The Haughton-Mars Project on Devon Island is a place where we are reminded of our frantic and violently shifting past, and one possible future. It's a realm of vast, barren, forbidding landscapes; layered with dust and grit, with rocks and formations uniformly sharp enough to cut skin. Yet the vistas are, from a distance, of soft rolling plains, punctuated with abrupt gullies, buttes, and low hills. The valleys wind sinuously from nowhere to nowhere, with occasional captured pools of crystal-clear meltwater throughout.
It is predominantly red in hue, with features carved eons ago by magnificent but vanished glaciers and continually polished by scouring, grit-filled, violent winds. And despite all the dangers of its rugged surface, it's inhabited by magic.
Already, that striking island is receding into a softer, almost sensual memory. Yet specific impressions remain, as sharp as the ancient reefs that permeate the landscape. Wherever you look, the vista teases you with false promises of both nearness and far-off features; navigating distance by eye is impossible, as there are no objects familiar to a city dweller such as myself. No trees, no bushes, no power lines, no buildings, no nothing. That valley to the left might be two miles away or merely a few hundred yards distant, and the magnificent boulder sitting in the middle of that plain could be ten feet tall or three times that.
And at this, the mind rebels. Lateral visual estimates may be inaccurate, but this is not particularly disturbing. But the wildly erroneous impressions of z-axis distance — that is, distance from yourself to another object — agitate the primitive brain after a time. That hike you thought to be long and challenging ends up being just a mildly exerting stroll, and when you arrive at your destination, the reptilian brain calls out, "Wait up! This isn't right!" The visual physics of the place challenge the ancient hunter-gatherer in us, telling us to be cautious, be careful, and step warily. Nothing is quite as it seems here, and that awakens the caution in the irrational mind.

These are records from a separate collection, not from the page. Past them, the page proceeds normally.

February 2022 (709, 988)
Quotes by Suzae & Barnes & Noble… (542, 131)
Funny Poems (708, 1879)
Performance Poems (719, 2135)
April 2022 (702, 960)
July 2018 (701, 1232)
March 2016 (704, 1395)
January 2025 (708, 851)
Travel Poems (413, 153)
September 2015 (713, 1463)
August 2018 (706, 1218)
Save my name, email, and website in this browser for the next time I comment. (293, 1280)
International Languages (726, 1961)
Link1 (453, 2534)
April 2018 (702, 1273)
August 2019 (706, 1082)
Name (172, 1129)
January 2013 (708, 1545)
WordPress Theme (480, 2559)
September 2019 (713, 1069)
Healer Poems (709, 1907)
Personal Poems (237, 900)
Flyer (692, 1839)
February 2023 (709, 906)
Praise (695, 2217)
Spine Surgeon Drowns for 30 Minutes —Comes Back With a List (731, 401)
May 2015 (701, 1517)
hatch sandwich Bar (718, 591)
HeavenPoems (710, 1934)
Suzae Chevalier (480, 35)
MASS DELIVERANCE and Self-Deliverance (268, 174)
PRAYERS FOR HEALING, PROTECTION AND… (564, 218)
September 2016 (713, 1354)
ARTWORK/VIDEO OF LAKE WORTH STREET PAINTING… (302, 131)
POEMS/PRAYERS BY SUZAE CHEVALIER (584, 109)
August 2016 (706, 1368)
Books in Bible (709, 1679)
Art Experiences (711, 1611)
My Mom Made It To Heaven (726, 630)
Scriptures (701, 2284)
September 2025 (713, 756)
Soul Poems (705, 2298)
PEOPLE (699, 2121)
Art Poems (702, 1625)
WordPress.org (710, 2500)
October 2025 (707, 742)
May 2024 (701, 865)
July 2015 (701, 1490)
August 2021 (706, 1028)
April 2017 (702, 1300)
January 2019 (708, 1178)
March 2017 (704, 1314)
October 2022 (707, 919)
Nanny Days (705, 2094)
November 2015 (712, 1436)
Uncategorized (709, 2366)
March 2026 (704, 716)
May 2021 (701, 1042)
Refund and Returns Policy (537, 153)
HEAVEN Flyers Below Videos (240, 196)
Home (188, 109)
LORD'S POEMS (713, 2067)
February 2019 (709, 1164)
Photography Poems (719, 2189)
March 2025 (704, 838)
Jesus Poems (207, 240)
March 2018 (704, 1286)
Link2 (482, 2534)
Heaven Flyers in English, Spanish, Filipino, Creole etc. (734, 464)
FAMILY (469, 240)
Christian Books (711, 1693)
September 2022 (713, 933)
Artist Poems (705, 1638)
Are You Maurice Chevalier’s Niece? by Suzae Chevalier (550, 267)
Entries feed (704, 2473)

As we counted down the days to the large weather front that was supposed to go blasting past us in our final week, each of us had lots to do to shut down the camp for another year. We went about our chores, looking at the sky a few times per hour to see what might be coming. But despite some heavy clouds and biting winds, the weather stayed fairly mild (by arctic standards, anyway). Planes still were not flying, but where we were, conditions were moderate.